→ **EXTRACT TO READ**:
Segment Open
Refactor: Cipher_Mode::finish_msg() using std::span
This aims at removing the std::vector dependency from Cipher_Mode::finish_msg() to avoid unnecessary copies or allocations. Another goal is to factor out the offset parameter handling from the concrete implementations into the Cipher_Mode base class. Note that this is not meant to be public-facing API just yet. I'm focussing on the private customization point in this PR.
The idea is that the new (probably eventually public) method Cipher_Mode::bytes_needed_for_finalization() provides an exact number of bytes that it will need to finalize a cipher mode. With that, the base class (or eventually the application?) allocates enough memory and passes it into finish_msg() as a span. finish_msg() then finalizes the cipher operation in-place and returns the number of bytes of the span that are actually relevant and part of the result. With this, the base class can strip authentication tags from decryption results for instance.
Personally, I find this API functional enough for internal use but fairly involved for a public interface. I'm open for suggestions here. 🙂
coverage: 90.588% (+0.02%) from 90.572% when pulling 79ae69b5e97f84d5fedac9c5a4a590f8b0e33fb4 on Rohde-Schwarz:refactor/span-for-cipher-mode-finalization into e3b3452ec48335e4eaa80e6e1a99e9b16657f6a2 on randombit:master.
This is quite a hefty change, because of significant adaptions in all Cipher_Mode finalization implementations. Though, I think, the modernization is worthwhile. It does save allocations and copies in several places. Also, I find, the use of span makes for easier-to-understand code. There's more room for improvement in some implementations once process_msg also learns to deal with span, for sure.
Unfortunately, I don't see an obvious way to split this up into smaller patches. I'll do a self-review after walking away from it for a few days, though I'd really appreciate more eyes on this.
You may have to rebase for #4776
You may have to rebase for https://github.com/randombit/botan/pull/4776
Done.
Ready for review, from my side. @randombit
I took a look already some time ago and this seemed fine in the outline but I need to do a full review. Next in my queue.
Initial comment, please rebase to pick up the recent clang-tidy CI changes
Initial comment, please rebase to pick up the recent clang-tidy CI changes
Done. One minor conflict in the SIV header. No clang-tidy hiccup. 😎
Personally, I find this API functional enough for internal use but fairly involved for a public interface.
Yeah the interface for cipher modes is really fiddly. Was designed trying to balance usability vs minimizing copies, I'm not sure it really ended up in the right place. But I also have not come up with anything better so far. :/
In general the change looks ok. One thing I'm concerned about is that this seems to be adding quite a bit of overhead - though tbh right now I do not see where.
Segment Closed
→ **TASKS FOR THIS EXERCISE**:
1: Answer the following from the pull request thread, one answer per line, marked (a), (b) and (c):
(a) What does the method Cipher_Mode::bytes_needed_for_finalization() provide?
(b) What coverage percentage is reported in the thread?
(c) Where did the one minor conflict occur during the rebase?
2: The pull request thread calls the change hefty. In one to three sentences, explain why it is so large and why its author still considers it worthwhile.
3: Copy out of the pull request thread, word for word, the stretch from "Ready for review, from" through "in my queue.".

→ **DATA**:
Segment Open
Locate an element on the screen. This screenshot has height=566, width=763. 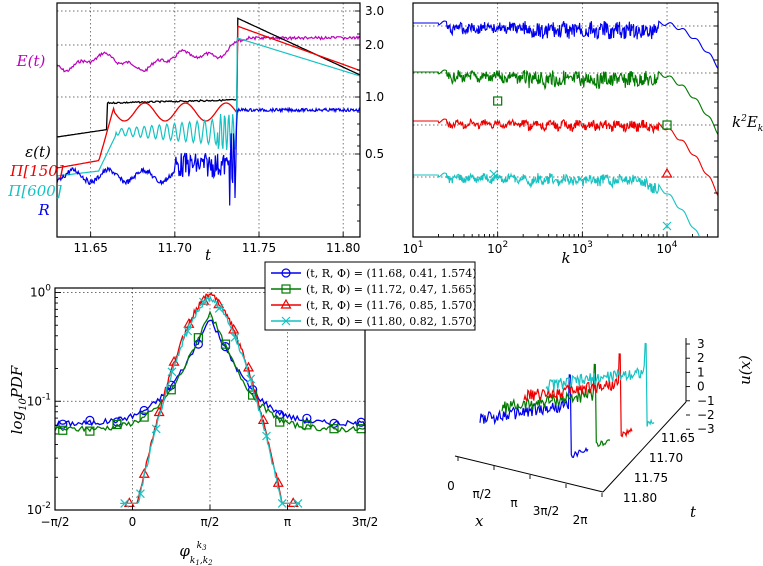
Segment Closed
→ **COMPLETED EXERCISE**:
1:
(a) An exact number of bytes that it will need to finalize a cipher mode.
(b) 90.588%.
(c) In the SIV header.

2: The change is large because it requires significant adaptations in all Cipher_Mode finalization implementations. The author considers it worthwhile because it saves allocations and copies in several places and because the use of span makes the code easier to understand.

3:
Ready for review, from my side. @randombit
I took a look already some time ago and this seemed fine in the outline but I need to do a full review. Next in my queue.